Court File and Parties
COURT FILE NO.: FS-98-FP242436-0001 and 0002 DATE: July 15, 2021 SUPERIOR COURT OF JUSTICE - ONTARIO
RE: James Ostapchuk, Applicant AND: Svitlana Benyk, Respondent
BEFORE: Kiteley J.
COUNSEL: David Frenkel, counsel for the Applicant Galyna Pribytkova, counsel for the Respondent
HEARD: in writing
ENDORSEMENT AS TO COSTS
[1] The Applicant brought a motion pursuant to Family Law Rule 25(19) to amend the order dated June 4, 2018. In the endorsement dated May 18, 2021 [2021 ONSC 3637], I accepted the evidence and the submissions of the Respondent that three amounts in the June 4^th^ order should be corrected and, otherwise, I dismissed the motion. I set a timetable for written submissions as to costs.
[2] In her written submissions dated May 27, 2021, the Respondent asked for substantial indemnity costs in the amount of $17,615.59 inclusive of HST. She relied on the presumption in Family Law Rule 24(1). In her evidence, she had conceded that there were three calculation errors in the June 4 order and had confirmed in her affidavit her willingness to have the Court amend the order accordingly. She observed that even though there was no formal offer to settle by either party, her admission in her evidence conceded the corrections which the court ordered. She pointed out that the Court found that the Applicant had not proved that fraud had been perpetrated by the Respondent and she provided authority for the proposition that the Court should award full indemnity costs where allegations of fraud were not proved. [Lewis v Cantertrot Investments Ltd. [2010] O.J. No. 4439] She noted that the parties were questioned on November 5, 2020 and that numerous affidavits were served after that date. She relied on the factors in rule 24(12) that the Court should consider in setting the amount of costs. She took the position that the Applicant had been unreasonable in his position with respect to his motion.
[3] In her bill of costs, the Respondent calculated full indemnity costs in the amount of $17,615.59 and partial indemnity costs in the amount of $11,761.06. The hourly rate for her counsel was $220 for a total of 47.10 hours.
[4] In his written submissions dated June 11, 2021, the Applicant asked that any costs should be reserved to the trial judge and in the alternative that the costs be fixed in the amount of $9,500.
[5] In support of his request to defer the costs, the Applicant takes the position that rule 57.03(1) of the Rules of Civil Procedure applies and, in the circumstances of this case, it would be more just to reserve costs to the trial judge. He noted that he is unemployed, his driver’s licence had been suspended by the Family Responsibility Office and he has no source of employment income to satisfy any order for costs. He pointed out that he is considering an appeal from the decision, particularly on the issue of support for the child Samantha. He took the position that the issue of arrears may be addressed in an appeal or at trial. In light of his inability to pay any costs award at this time and the incomplete determination of the arrears issue, he asserted that any significant award of costs would result in an unjust situation and it would be better if the trial judge would have the opportunity to review any appeal decision and/or all the evidence in their entirety. He pointed out that as a result of the conceded corrections to the order, the amount of $10,000 was deducted from the arrears, resulting in partial success for the Applicant.

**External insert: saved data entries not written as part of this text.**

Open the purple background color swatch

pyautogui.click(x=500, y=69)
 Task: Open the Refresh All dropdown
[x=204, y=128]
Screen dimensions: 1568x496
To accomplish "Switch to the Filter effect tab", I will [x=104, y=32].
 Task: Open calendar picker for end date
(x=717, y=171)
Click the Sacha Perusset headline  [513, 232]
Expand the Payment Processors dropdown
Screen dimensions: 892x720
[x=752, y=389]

[6] With reference to the case law on the cost consequences of failing to prove fraud, the Applicant asserted that the decision in Lewis v Cantertrot Investments Ltd. was distinguishable and not applicable for four reasons. The first was that it was a class action and not a family law matter. The second was that the plaintiffs had agreed to dismiss the case against the defendants after a summary judgment motion was brought whereas in this case, the matter had proceeded by way of a motion, there had not been any cross-examination and the claim of fraud was brought with adequate justification and in good faith. Third, in Lewis, the matter started five years earlier when the class action was certified in 2005, examinations for discovery were completed and the action had been set down for a trial date. Whereas in this case, a trial date has not been set down and the case was first commenced less than one year prior to the date of the motion. The fourth was that it was reasonable for the Applicant to maintain a claim of fraud until sufficient evidence was brought forth to the contrary. He asserted that there was sufficient basis for the Applicant to suspect fraud due to the income information of the Respondent that was not fully disclosed. He noted that while the Court had not found that fraud had been proved, the Court had not concluded that the claim of fraud was unreasonable or untenable for lack of proof.
[7] The Applicant also submitted that his Motion to Change Final Order had not been concluded and therefore the costs should be reserved to the trial judge. He also noted that the issue of disclosure had not been fully concluded as it relates to the Respondent’s income and her knowledge as it related to the living conditions of the child Samantha and this effect on the Applicant’s overpayment of child support for nearly 8 years.
[8] The Applicant provided a costs outline that attached invoices from the Applicant’s previous lawyer that reflected total legal fees including HST plus disbursements in the amount of $19,567.64. He asserted that partial indemnity costs were in the amount of $12,914.64. The hourly rates of his counsel were $450 and $325 and the hours of service totalled 32.
ANALYSIS
[9] Rules 24 of the Family Law Rules provides that a successful party is presumed to be entitled to the costs of this motion. Rules 24(10) provides that promptly after dealing with a step in a case, the court shall, in a summary manner, determine who, if anyone, is entitled to costs in relation to that step and set the amount of any costs; or expressly reserve the decision on costs for determination at a later stage.
[10] In asking for deferral to the trial judge, the Applicant relies on rule 57.03(1) of the Rules of Civil Procedure as the basis upon which the Court should find that deferral would be “more just”. Assuming, without deciding that rule 57.03(1) applies, I am not persuaded that deferral would be more just for these reasons.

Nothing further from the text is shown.